Die beeindruckende Gesamtsumme aller fossilen Brennstoffe: Fast achtzig Milliarden Tonnen Kohlenstoff gingen zwischen 1860 und 1960 in die Atmosphäre. Seit 1960 waren es weitere achtzig Milliarden Tonnen, Tendenz zunehmend. Das ist ebenfalls eine der seltsamen Tatsachen, die aus den detaillierten tabellarischen Aufstellungen hervorgehen. Es dauerte hundert Jahre, bis die erste Hälfte des fossilen Kohlenstoffs freigesetzt wurde.* Es dauerte weniger als dreißig Jahre, bis noch einmal die gleiche Menge freigesetzt wurde. So groß ist die Kraft eines exponentiellen Wachstums, das sich immer rascher verdoppelt. 
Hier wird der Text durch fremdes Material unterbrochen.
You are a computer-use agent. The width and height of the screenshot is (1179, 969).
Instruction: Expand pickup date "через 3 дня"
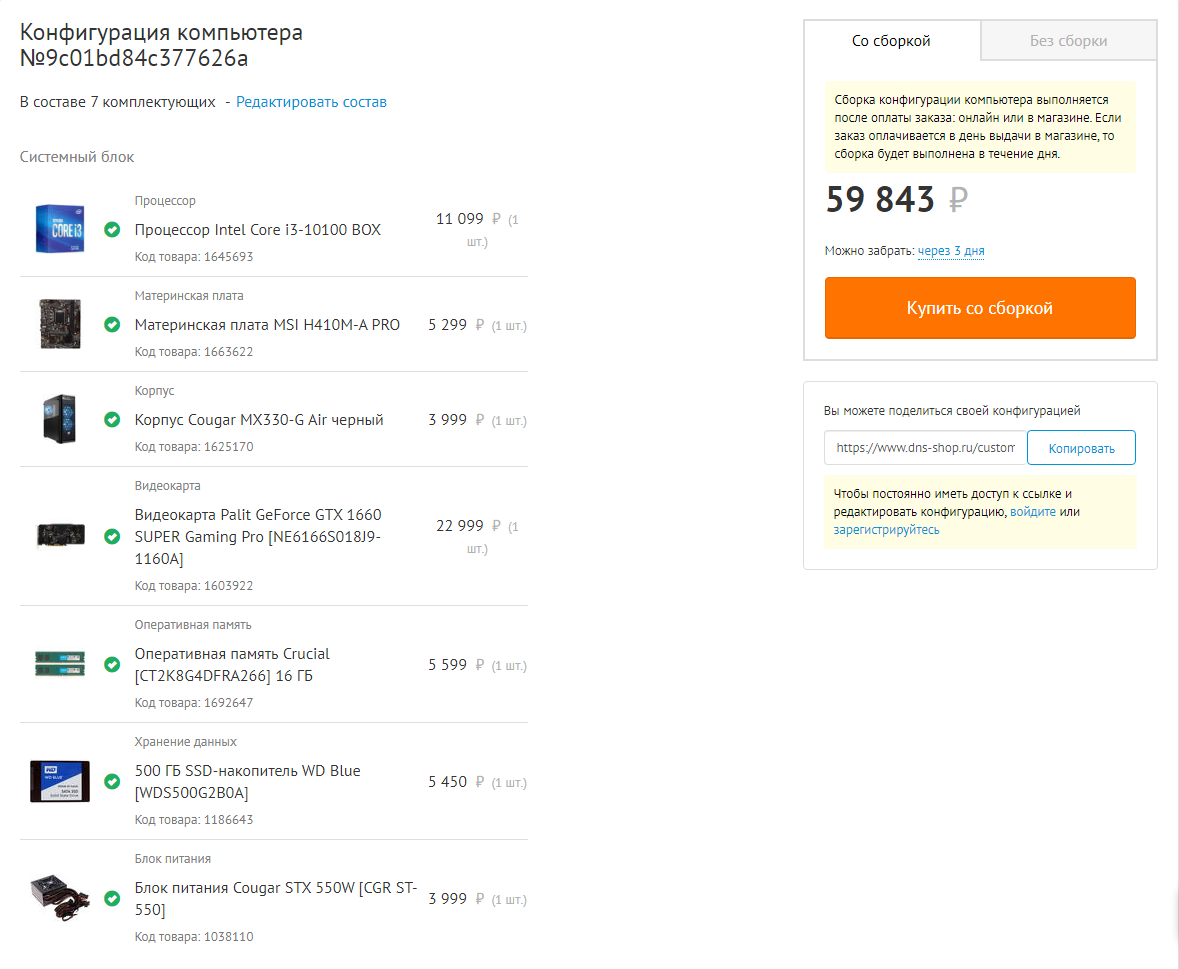[951, 251]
Obwohl Keeling mit seinen Beobachtungen auf dem Mauna Loa erst 1959 anfing, fast zwei Jahrhunderte nach dem Beginn der industriellen Revolution, war er Zeuge der Verbrennung von über der Hälfte des fossilen Brennstoffs, der bisher in der ganzen Geschichte der Menschheit verbrannt worden war. Oder anders ausgedrückt, jeder, der in den Jahren nach dem Zweiten Weltkrieg — während des Babybooms — geboren wurde, hat mehr als die Hälfte der industriellen Eruption erlebt.

 

In gewisser Hinsicht fing alles im Jahr 1754 mit dem Medizinstudenten Joseph Black an. Seine Wiederentdeckung des Kohlendioxids brachte ihm Berühmtheit, mehrere Professuren und Assistenten ein. Einer seiner ersten Assistenten war ein junger Mann aus Greenock namens James Watt. Watt arbeitete sich, nachdem er Blacks Vorstellungen über Gase und Wärme übernommen hatte, bis zum Master Engineer hoch (was ursprünglich Maschinenbauer hieß). 

* Die Verbrennung der ersten fossilen Brennstoffe liegt aber sehr viel weiter zurück. Die Chinesen förderten und verbrannten schon vor zweitausend Jahren Kohle. Die Burmesen bohrten vor tausend Jahren Ölquellen an. Vor fünfhundert Jahren bettelten die Armen vor den Türen schottischer Kirchen um Kohlestückchen für ihre Öfen. (Ja, Menschen haben schon seit mehr als einer Million Jahre Holz in Höhlen und auf Lagerplätzen verbrannt. Wie Loren Eiseley sagt: »Der Mensch selbst ist eine Flamme.«) Trotzdem blieb die Verbrennungsrate fossiler Brennstoffe nach modernem Maßstab unerheblich und wurde erst um das Jahr 1860 eine Größe, die unsere globale Umwelt verändern konnte.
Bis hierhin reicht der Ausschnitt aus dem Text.